The Environmental Protection Agency is considering relocating its program manager for the Energy Department’s Hanford Site away from the nearby city of Richland. Acting program manager Laura Buelow told the Hanford Advisory Board (HAB) last week that a decision on potentially basing the manager on the other side of Washington state in Seattle would be made when a job candidate is offered the position.
The EPA is a Hanford regulator and a party to the Tri-Party Agreement, which sets legally binding cleanup milestones for the Department of Energy at the 586-square-mile former plutonium production complex.
Moving the manager’s position to Seattle is not acceptable, Hanford Advisory Board Chairwoman Susan Leckband wrote in a letter sent Monday to Michelle Pirzadeh, acting EPA Region 10 administrator. The position, vacated when Dennis Faulk took early retirement in August, has been assigned to Richland since environmental cleanup began at Hanford, Leckband said.
“The HAB urges you in the strongest terms to locate the manager you select to replace Mr. Faulk in the Richland office,” she wrote. The “complex and dynamic interactions” among the EPA, DOE’s Hanford offices, the Washington state Department of Ecology, the HAB, Native American tribes, and other stakeholders “require the EPA manager to reside in your Richland office to do an effective job regulating the Hanford cleanup,” Leckband added.
The HAB believes the EPA Hanford project manager must maintain a “confident presence in the Tri-Cities to recognize and understand community and stakeholder environmental concerns,” Leckband said.
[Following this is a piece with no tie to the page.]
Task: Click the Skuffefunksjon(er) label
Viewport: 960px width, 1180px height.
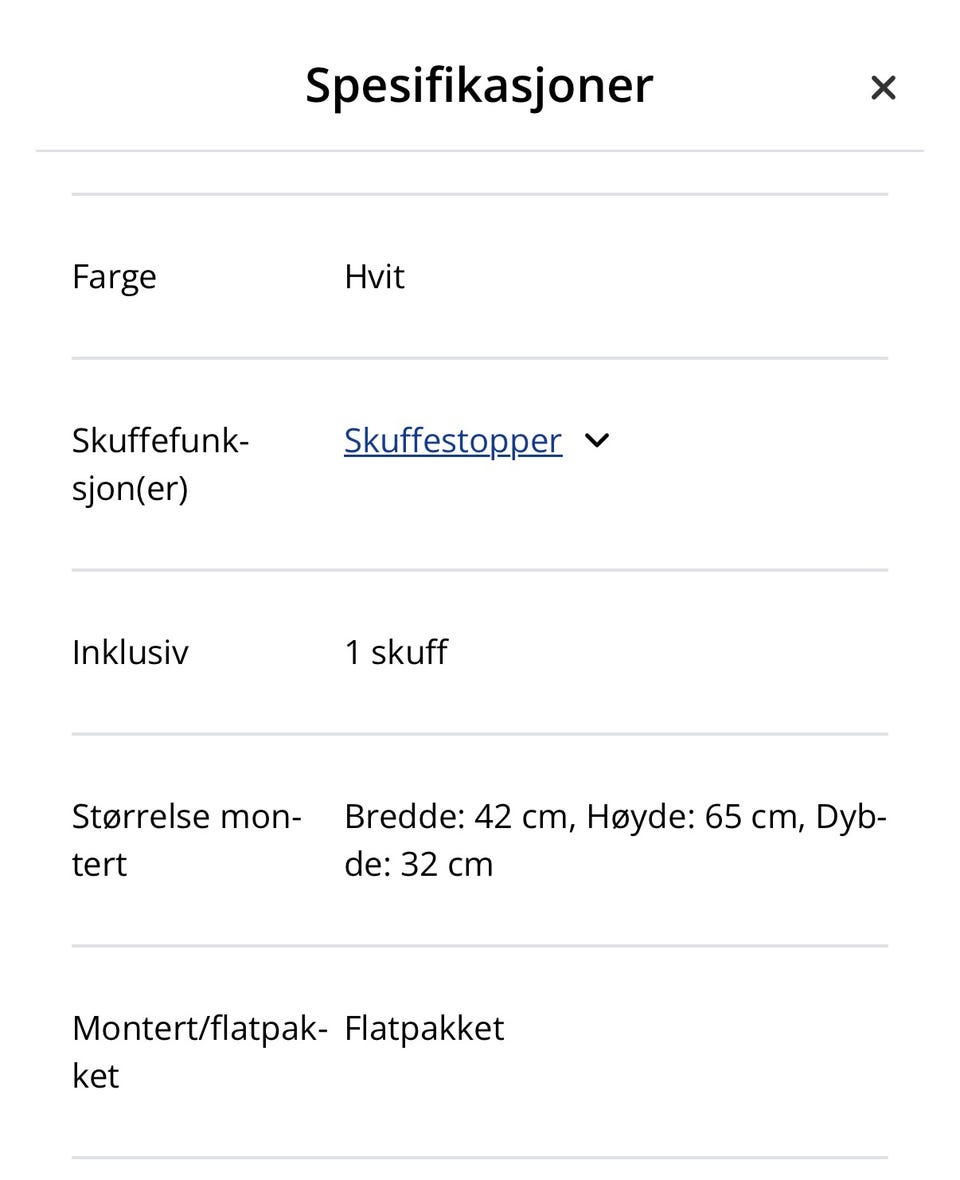Action: point(160,463)
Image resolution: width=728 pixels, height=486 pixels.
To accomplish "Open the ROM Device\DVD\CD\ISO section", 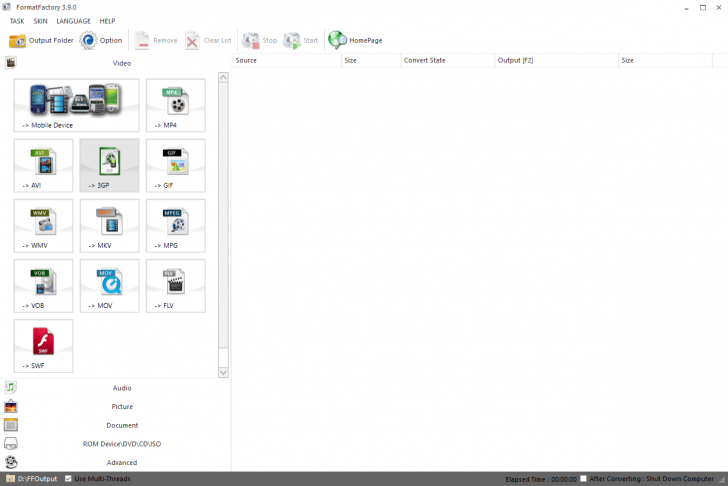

Keeping the program manager in Richland also would allow prompt EPA investigation and response to incidents at Hanford, she said. Basing the EPA’s Hanford program manager in Seattle would leave just four staff members in the agency’s Richland office assigned to Hanford. The federal agency’s fellow Hanford regulator and Tri-Party Agreement agency, the Department of Ecology, has about 70 people in its Nuclear Waste Program office in Richland.
The posting for the job closed Wednesday. The hiring decision might be made by Chris Hladick, the Alaska state commerce commissioner who will start work in Seattle as the EPA Region 10 administrator on Dec. 4.
There has been no public word on why the EPA might relocate the project manager position to Seattle, which is just over 200 miles from Richland, a city of about 55,000 in southeastern Washington.
Buelow also told the HAB that EPA Administrator Scott Pruitt has taken back signatory authority for records of decision laying out the cleanup plan for Superfund site projects that cost more than $50 million. The change is intended to make records of decision more uniform across the nation, she said. Most Hanford records of decision are signed by the regional EPA administrator, who in some cases has delegated signatory authority to the Hanford program manager.
The first record of decision at Hanford that Pruitt might consider would cover the site’s 100-D and 100-H areas, which include the D, DR, and H reactors along the Columbia River. Most environmental remediation has been completed in the two areas under an interim record of decision. However, a “couple of $100 million” worth of work remains to be done, with most of the expense for operating the pump and treat plants that clean hexavalent chromium from the groundwater in the area, Buelow said.